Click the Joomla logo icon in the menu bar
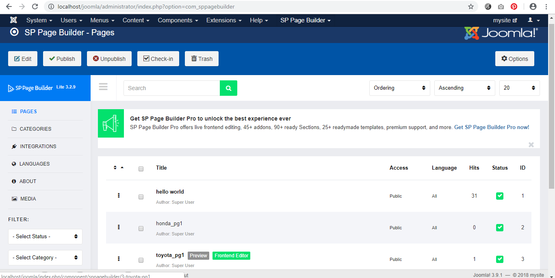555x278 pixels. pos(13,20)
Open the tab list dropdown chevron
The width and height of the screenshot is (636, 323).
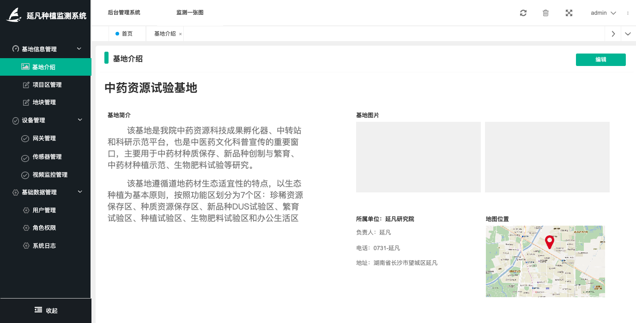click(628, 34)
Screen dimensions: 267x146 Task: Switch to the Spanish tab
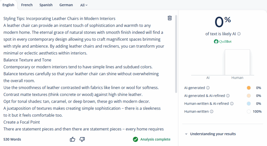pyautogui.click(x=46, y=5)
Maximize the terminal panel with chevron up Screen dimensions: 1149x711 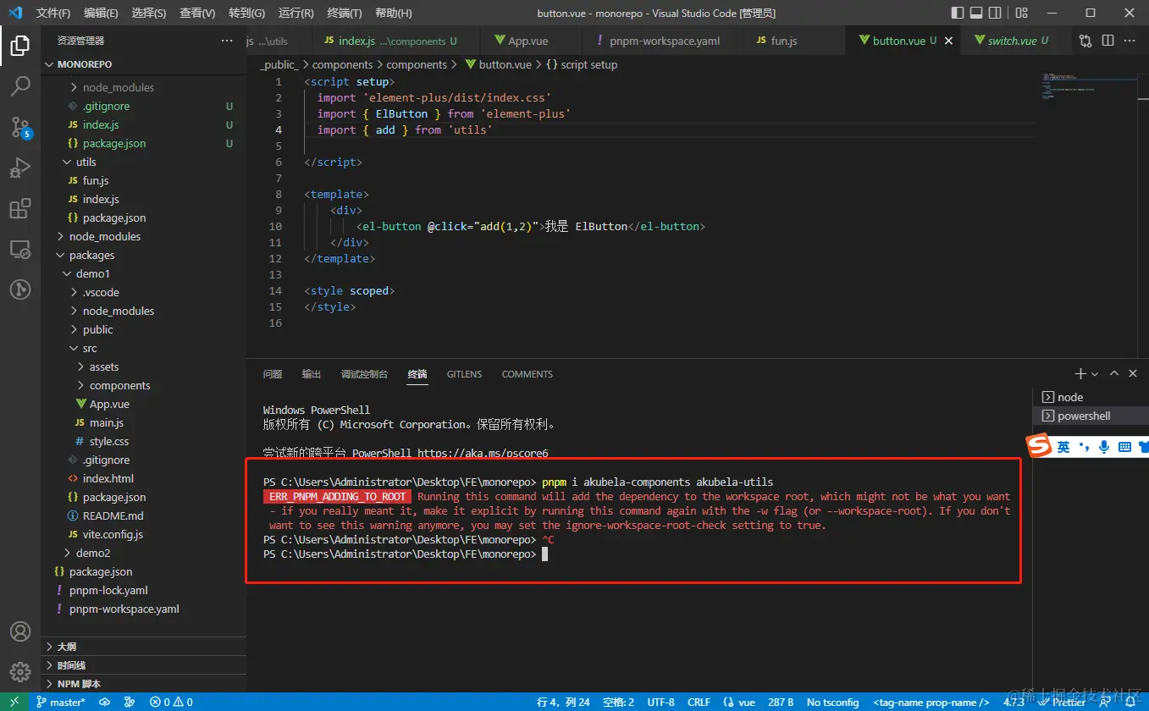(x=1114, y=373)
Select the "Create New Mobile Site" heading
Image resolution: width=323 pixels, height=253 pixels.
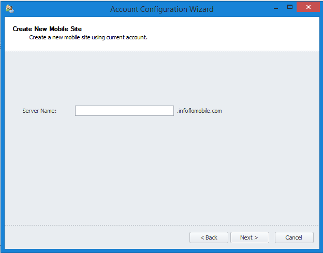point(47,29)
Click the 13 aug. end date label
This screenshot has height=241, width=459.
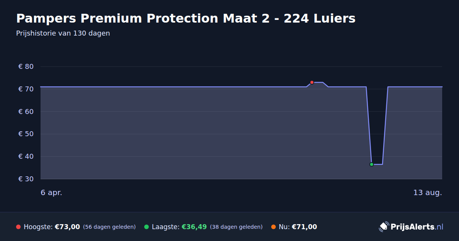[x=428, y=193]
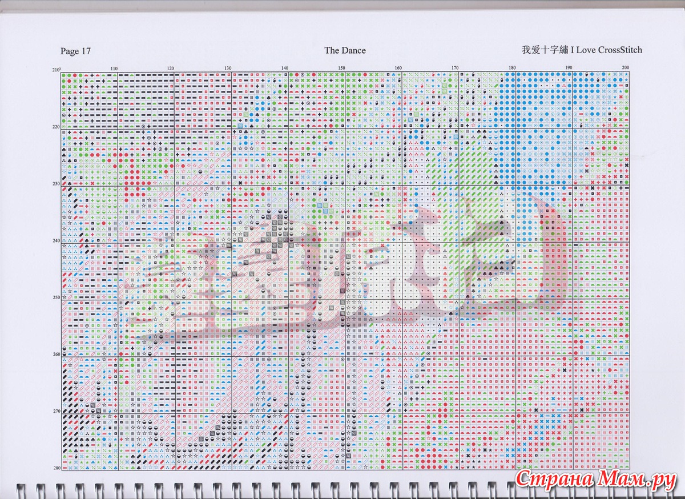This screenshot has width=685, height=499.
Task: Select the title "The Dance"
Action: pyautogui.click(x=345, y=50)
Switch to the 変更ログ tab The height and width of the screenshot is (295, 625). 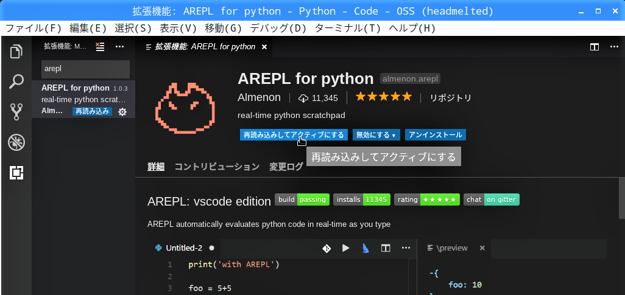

__What is being asked__.
Starting with the line that holds "Image resolution: width=323", print each line through the last one of the data exactly as written, but do not include the pictures.

__Written response__.
Image resolution: width=323 pixels, height=253 pixels.
point(47,29)
Click the 13 aug. end date label
This screenshot has height=241, width=459.
[x=428, y=193]
This screenshot has width=685, height=499.
Task: Select the title "The Dance"
Action: pyautogui.click(x=345, y=50)
Switch to the 変更ログ tab The height and width of the screenshot is (295, 625). 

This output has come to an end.